The Commissioner for Migration Dimitris Avramopoulos described on Tuesday (12 December) European Council President Donald Tusk’s proposals on migration intended for the EU leaders’ summit later this week as “unacceptable” and “anti-European”.
The unusually open criticism came as the EU heads of state and government prepare to hold an “open and honest” discussion late on Thursday on the EU’s response to migration, a senior EU official said.
Tusk will seize the opportunity to criticise the mandatory quotas, proposed by the European Commission and agreed by EU countries, to redistribute refugees who reach European soil, most often in Greece and Italy.
For him, these quotas are “divisive” and aren’t “an effective tool” to stem the migration flow, a senior EU official said. The same source signalled that Tusk would be willing to drop the quotas in order to reach a broader agreement on migration and contain the number of arrivals.
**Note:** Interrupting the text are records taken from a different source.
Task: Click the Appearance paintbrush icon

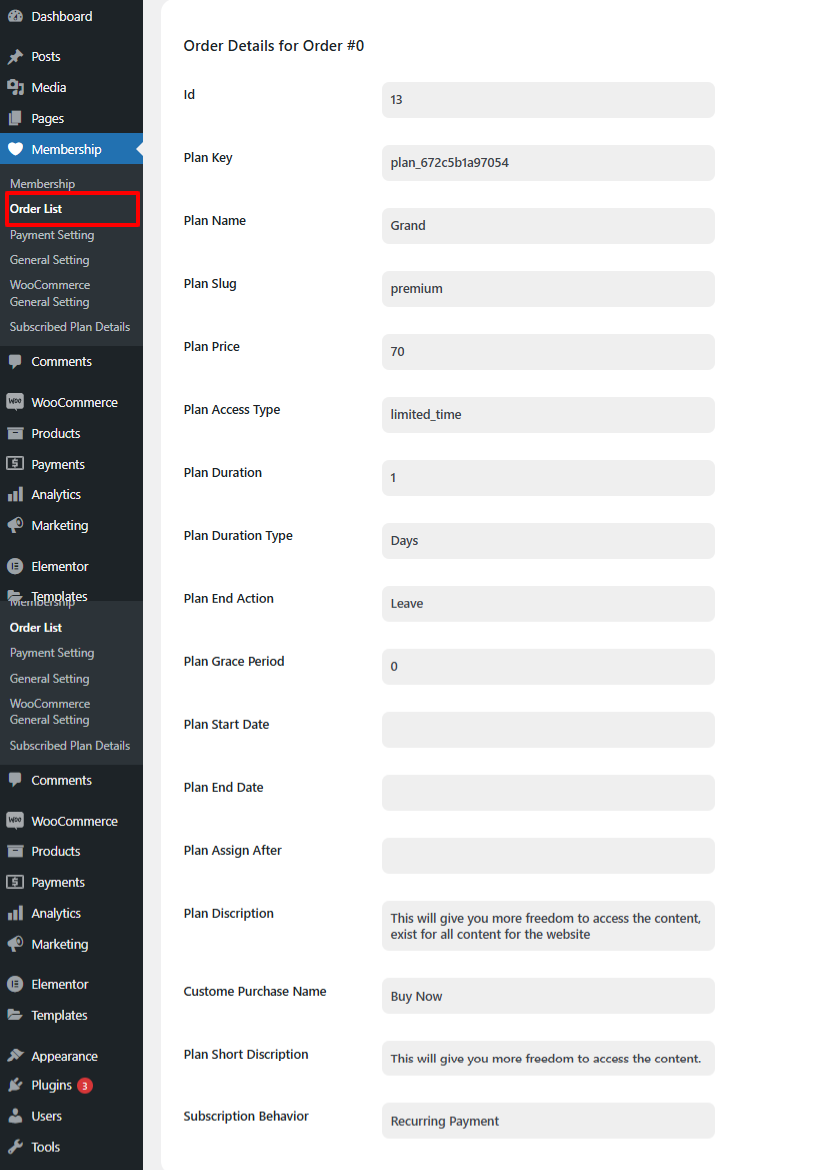Action: click(15, 1056)
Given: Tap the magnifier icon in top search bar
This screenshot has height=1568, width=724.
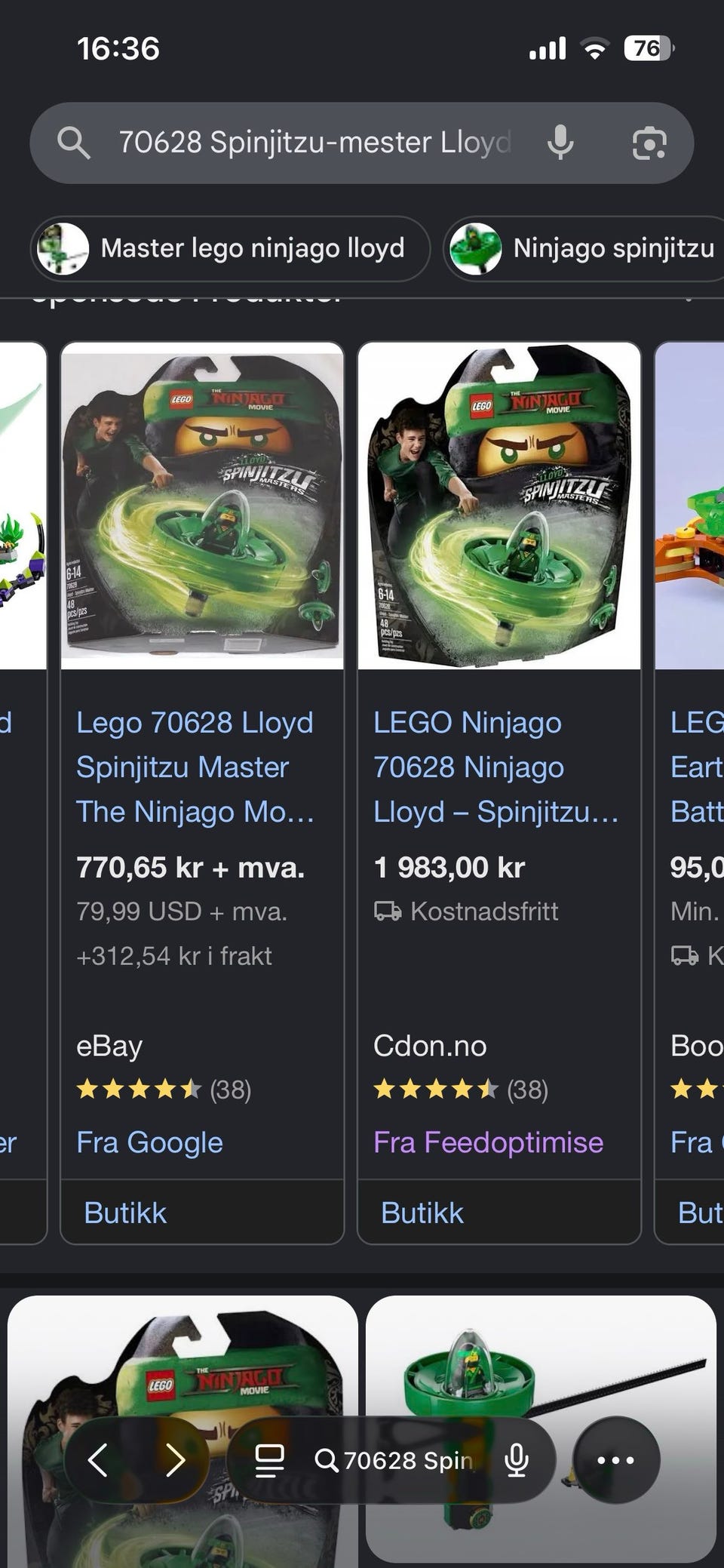Looking at the screenshot, I should coord(74,143).
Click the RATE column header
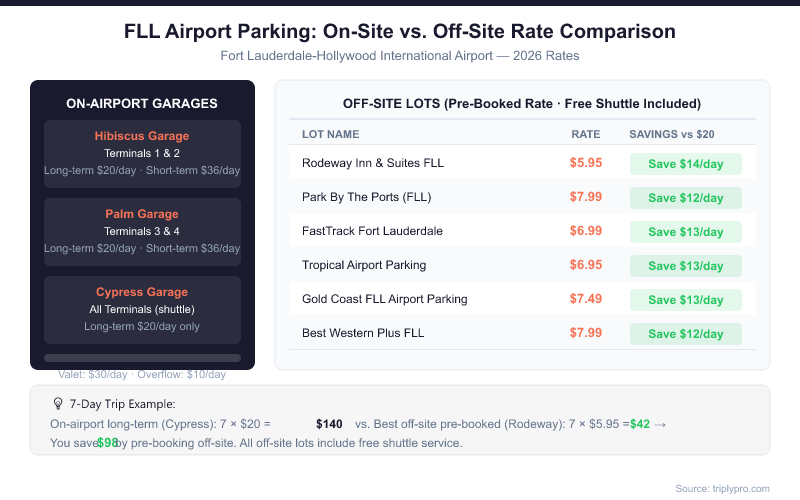800x500 pixels. 585,134
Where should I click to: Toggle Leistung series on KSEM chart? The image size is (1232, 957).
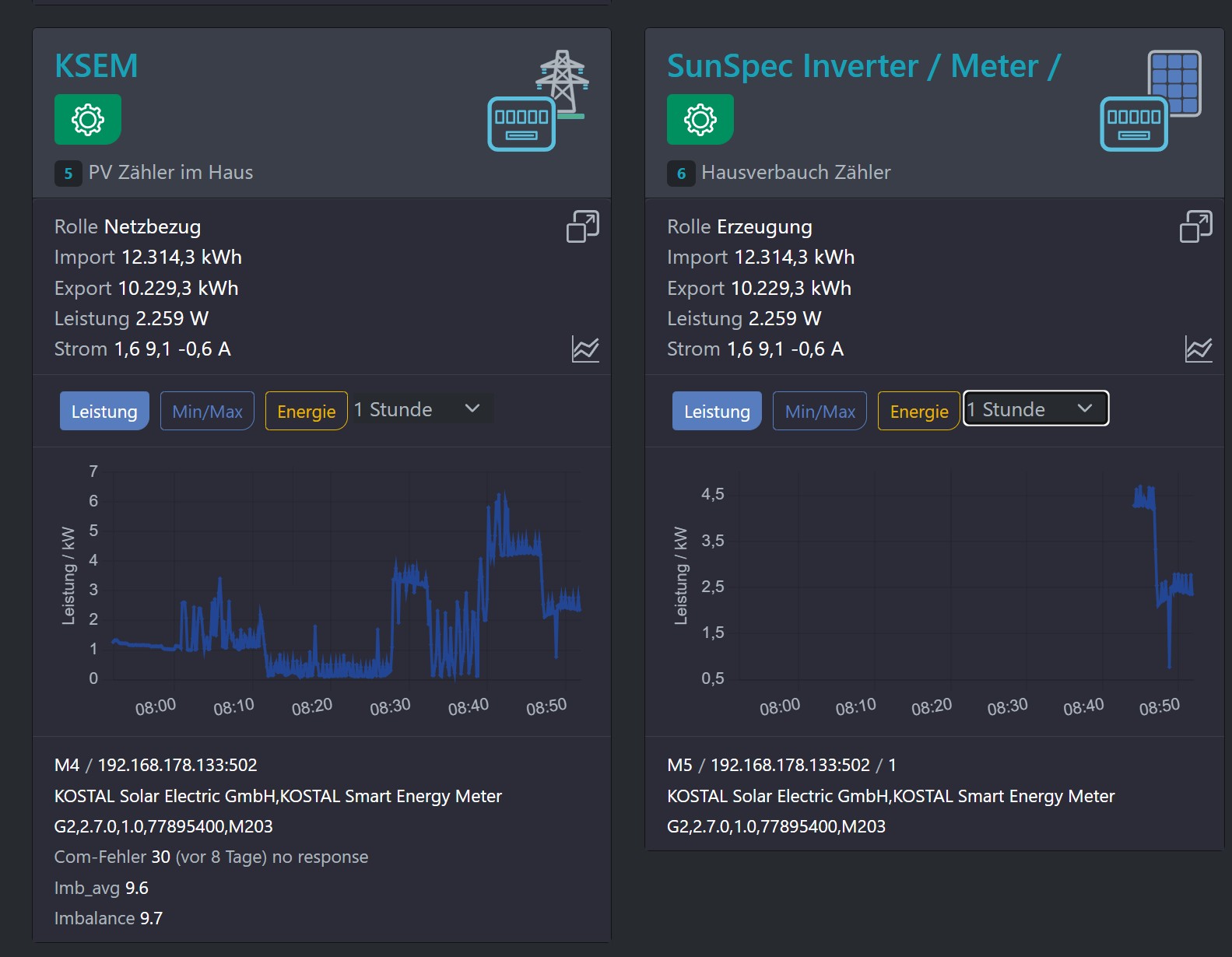coord(104,411)
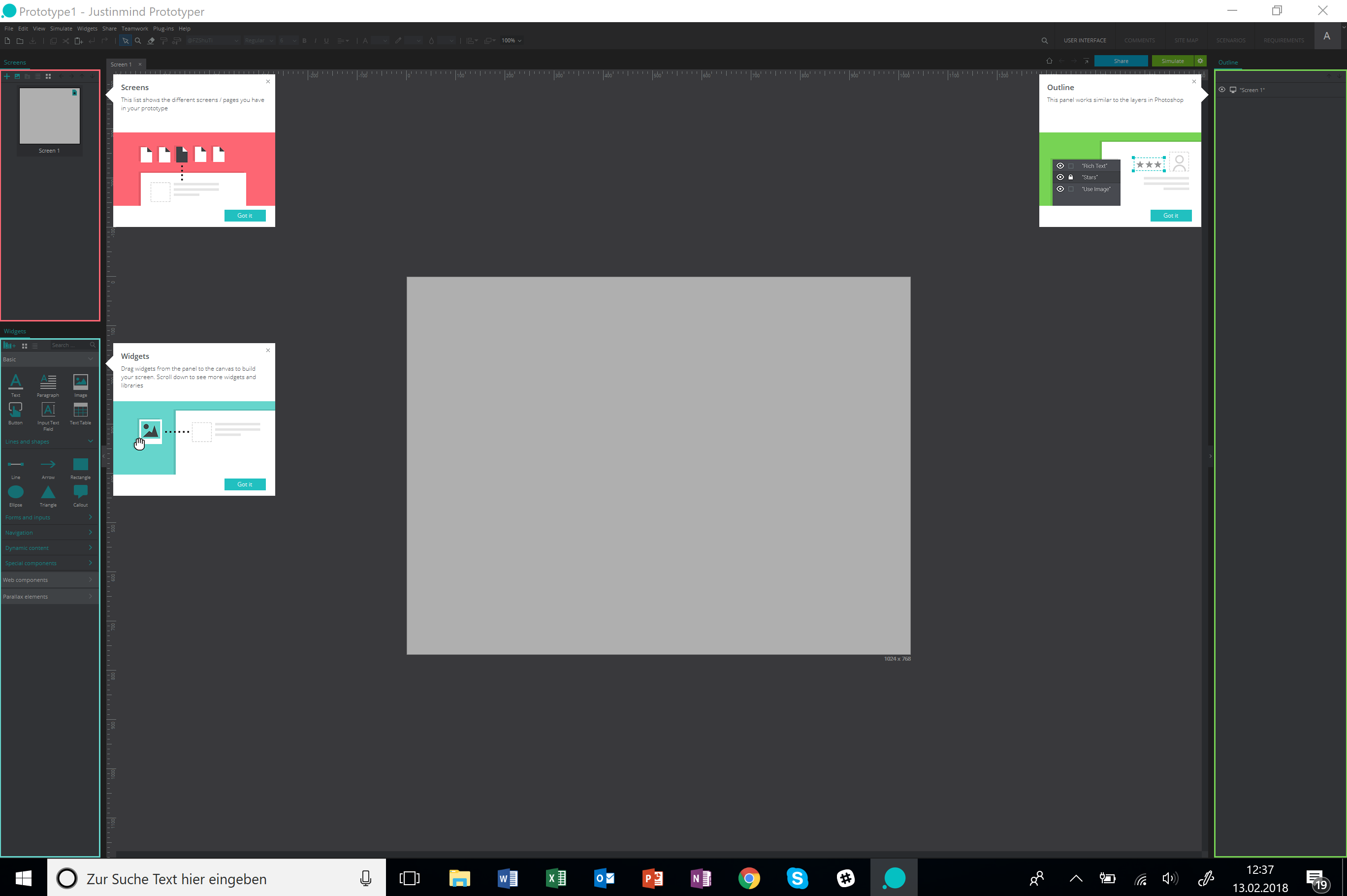Activate the Zoom magnifier tool
1347x896 pixels.
(138, 40)
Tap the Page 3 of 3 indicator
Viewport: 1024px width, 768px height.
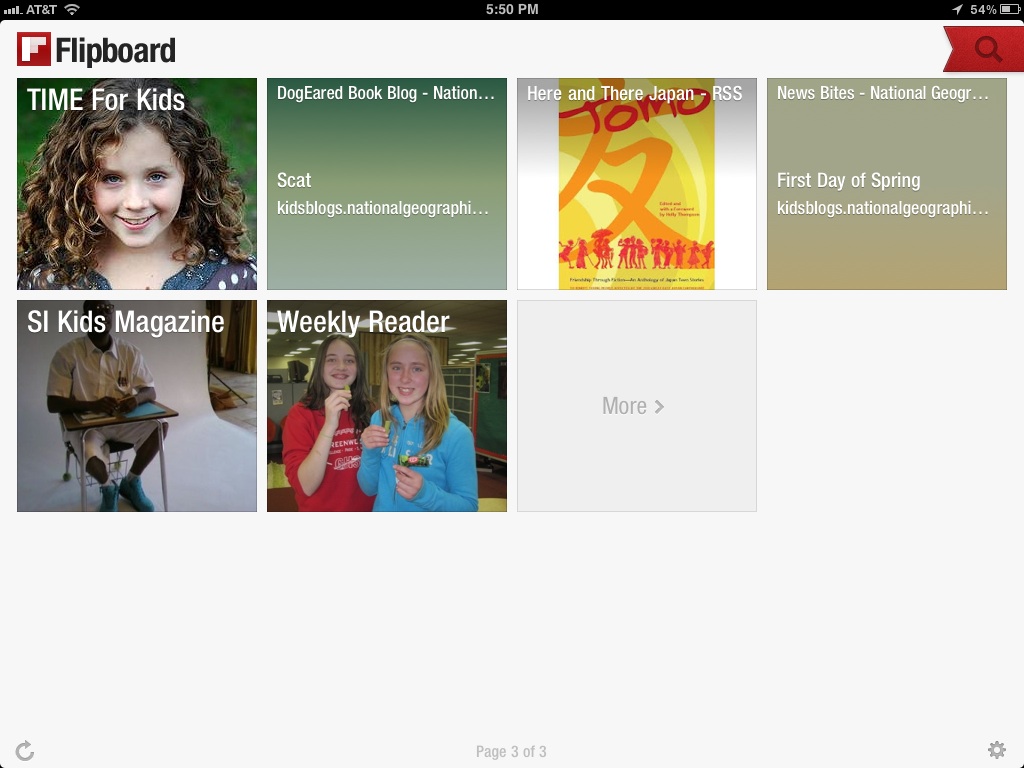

Tusk’s ideas, included in a letter sent to the leaders, drew a harsh reaction from the Commission.
“The paper prepared by Tusk is unacceptable, it is anti-European,” Avramopoulos said.
The Greek commissioner said that “it ignores all the work done over the past years” and “undermines one of the main pillars of the EU project”.
“Europe without solidarity cannot exist,” he added as he recalled that Tusk’s role should be to “defend the European unity and principles”.
The Commission first introduced the mandatory quotas in 2015 to relocate 160,000 asylum seekers arrived mainly on the shores of Italy and Greece. Around 1.2 million arrived in Germany after Chancellor Angela Merkel publicly welcomed those fleeing war-torn countries.
The quotas became a bone of contention between the Commission and few Eastern members, in particular Hungary, Poland and the Czech Republic.
The executive referred these three countries to the European Court of Justice last week for refusing to implement the quota system.
Speaking on condition of anonymity, an EU source told EURACTIV there were doubts that Tusk, a former prime minister of Poland, might be “representing the Visegrad group”, which includes the three rouge countries and Slovakia.
Avramopoulos also dismissed Tusk’s claim that the relocation programme has been a failure. He said more than 32,000 refugees have been relocated to date, and this represents 90% of the pledges made.
In addition, 26,000 of the most vulnerable refugees have been resettled in an EU member state.
For the Commission, the mandatory quotas should remain as part of the long-term solution to manage migration flows, as it was included in its contribution to the summit last Wednesday.
Avramopoulos said the executive’s paper was “well received” by all member states.
But for Tusk, the mandatory quotas represent an obstacle to reach a grand deal on migration by June, which should focus on a permanent mechanism to finance migration crisis and also the reform of the so-called Dublin regulation on the management of asylum seekers.
If the governments fail to reach an agreement by June, the former Polish prime minister is willing to put forward his own proposal, the sources said.
No eurozone budget
Tusk will be on a collision course during this summit not only with the Commission but also with a group of statesmen led by French President Emmanuel Macron, who are calling for bold reforms to strengthen the eurozone.
Tusk will ask the leaders to postpone far-reaching proposals, including a eurozone budget and an ‘EU minister of finance’, to focus on initiatives where “broader convergence” exists.
In the letter addressed to the EU leaders to frame the eurozone countries’ summit on Friday, he recommends focusing on three priorities over the next six months.
These include completing the common backstop for the Single Resolution Fund, possibly by using a credit line from European Stability Mechanism (ESM); turning the ESM into a European Monetary Fund, and progressing on the banking union, with a gradual introduction of the European Deposit Insurance Scheme.
He has not detected enough consensus among the capitals to table far-reaching proposals such as a eurozone budget to complete the monetary union with its fiscal counterpart, as Macron has championed ever since he was elected.
According to a senior EU official, the discussion among the prime ministers’ sherpas was “not consensual” either on the Commission’s proposals unveiled last week to deepen the economic and monetary union.
The Commission proposed beefing up some financial instruments to support structural reforms and the adoption of the single currency by non-euro members, and turning the ESM into a European Monetary Fund.
Instead of a eurozone budget worth several points of the region’s GDP, as the French leader suggested, the Commission would propose in May a more limited fiscal stabilisation function within the EU budget.
Timeline
- 14 December: EU summit.
- 15 December: Euro summit in extended format (non-euro countries invited) and Article 50 summit (without the UK).